Finding time to eat breakfast before school or leaving for the workday can be a challenge. But it doesn’t have to be overly complicated, and it doesn’t need to require a large amount of prep. If you have leftovers, reheat and head out the door (who says breakfast foods can’t be leftovers from dinner last night?). You may also keep a list of breakfast ideas on the fridge that the family can grab-and-go.  

Set a goal to include at least three food groups. If you like cold cereal, add milk and fresh or dried fruit. Add fruit and nuts to yogurt for an easy parfait. Toast a waffle or grab a whole grain tortilla; add peanut butter and wrap it around a banana. If you have time to make eggs, make an egg sandwich and add a bit of cheese. And you can always make overnight oats if you’re a “night-before” planner.  

There are many great options on grocery shelves too.  From refrigerated bars and heat-and-eat egg bites to shelf-stable meal replacements. As health and wellness professionals, highlighting some of your favorites — and explaining why they’re your favorites — can be helpful to consumers.  

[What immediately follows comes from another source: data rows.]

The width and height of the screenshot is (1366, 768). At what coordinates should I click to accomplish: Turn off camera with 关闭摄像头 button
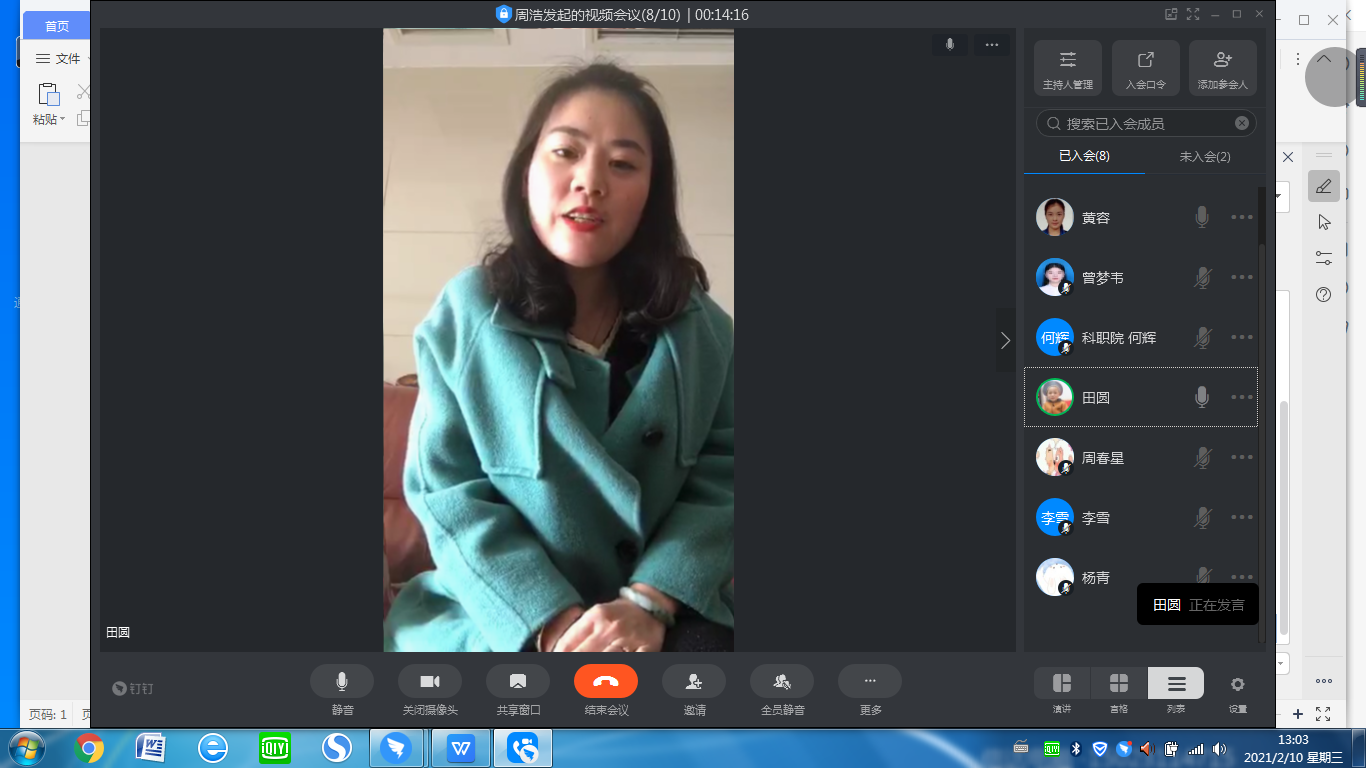(x=430, y=682)
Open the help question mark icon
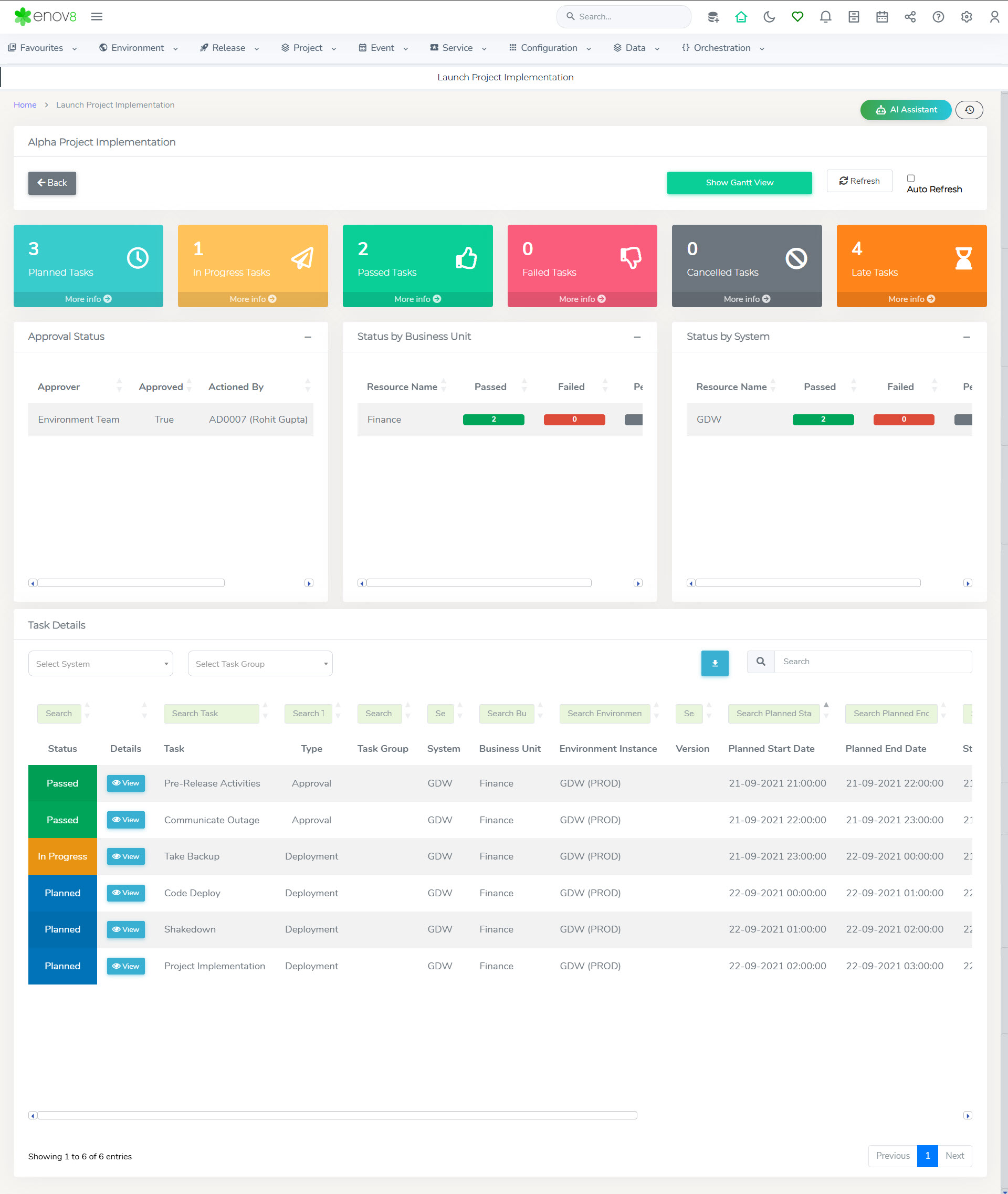The height and width of the screenshot is (1194, 1008). tap(938, 17)
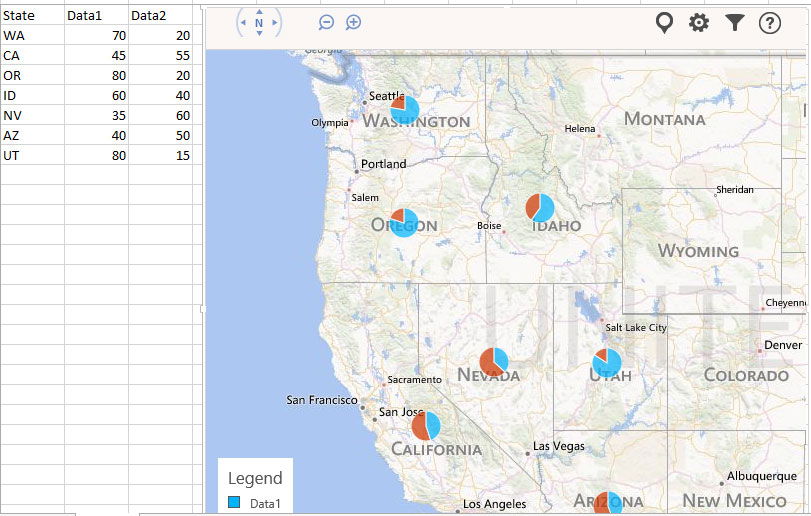Select the Washington pie chart marker
This screenshot has height=516, width=811.
[x=404, y=110]
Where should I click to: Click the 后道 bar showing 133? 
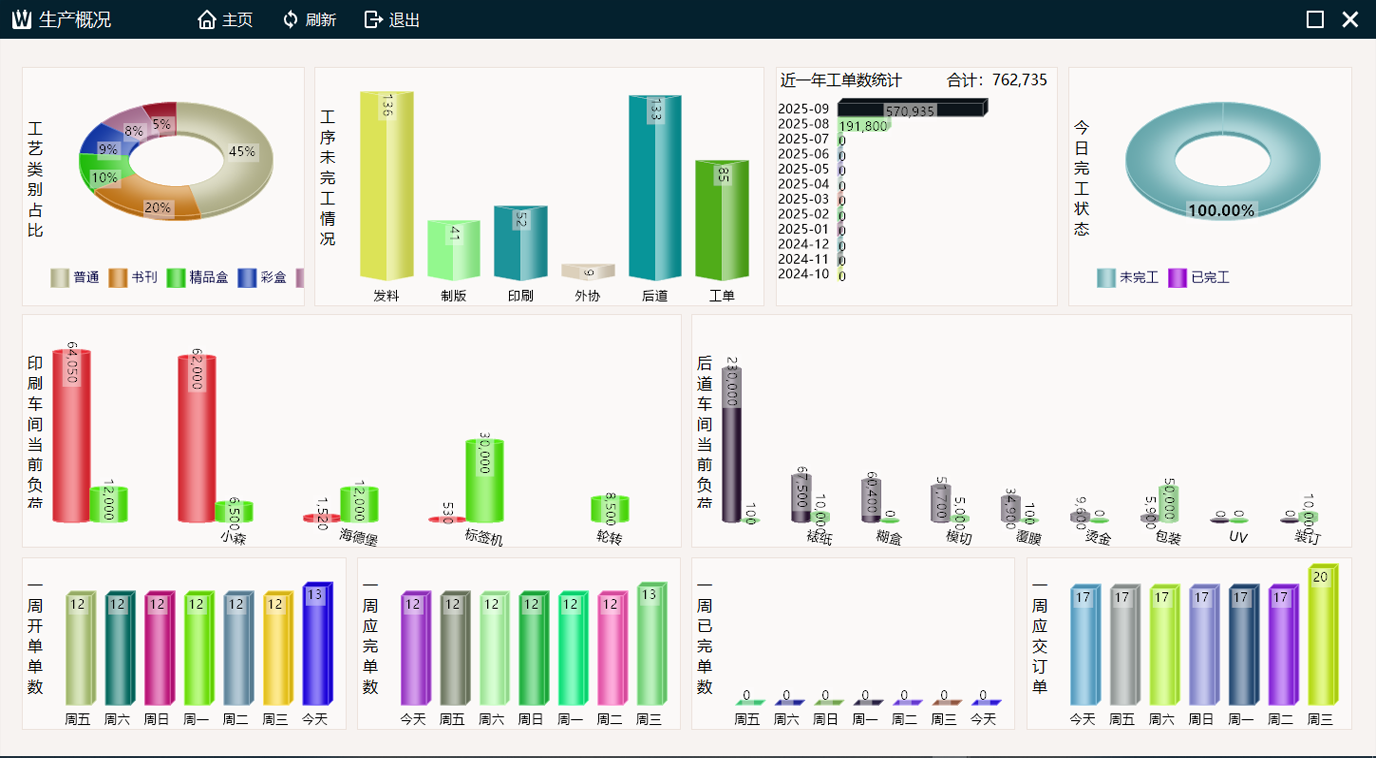click(x=654, y=190)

Maybe you’re not a breakfast person. You can try non-breakfast foods to start your day, or you may simply opt for a mid-morning snack instead of eating right away.  

Share your breakfast 

In the age of social media, sharing your breakfast creations online as a health and wellness professional can be another way to participate in Better Breakfast Day. The hashtag for the holiday is #BetterBreakfastDay. This can foster a sense of community and inspire people to make nutritious breakfast choices together. Just remember, if you’re sharing a product recommendation or review that you’ve been paid to promote, be sure to disclose that it’s a paid promotion or endorsement.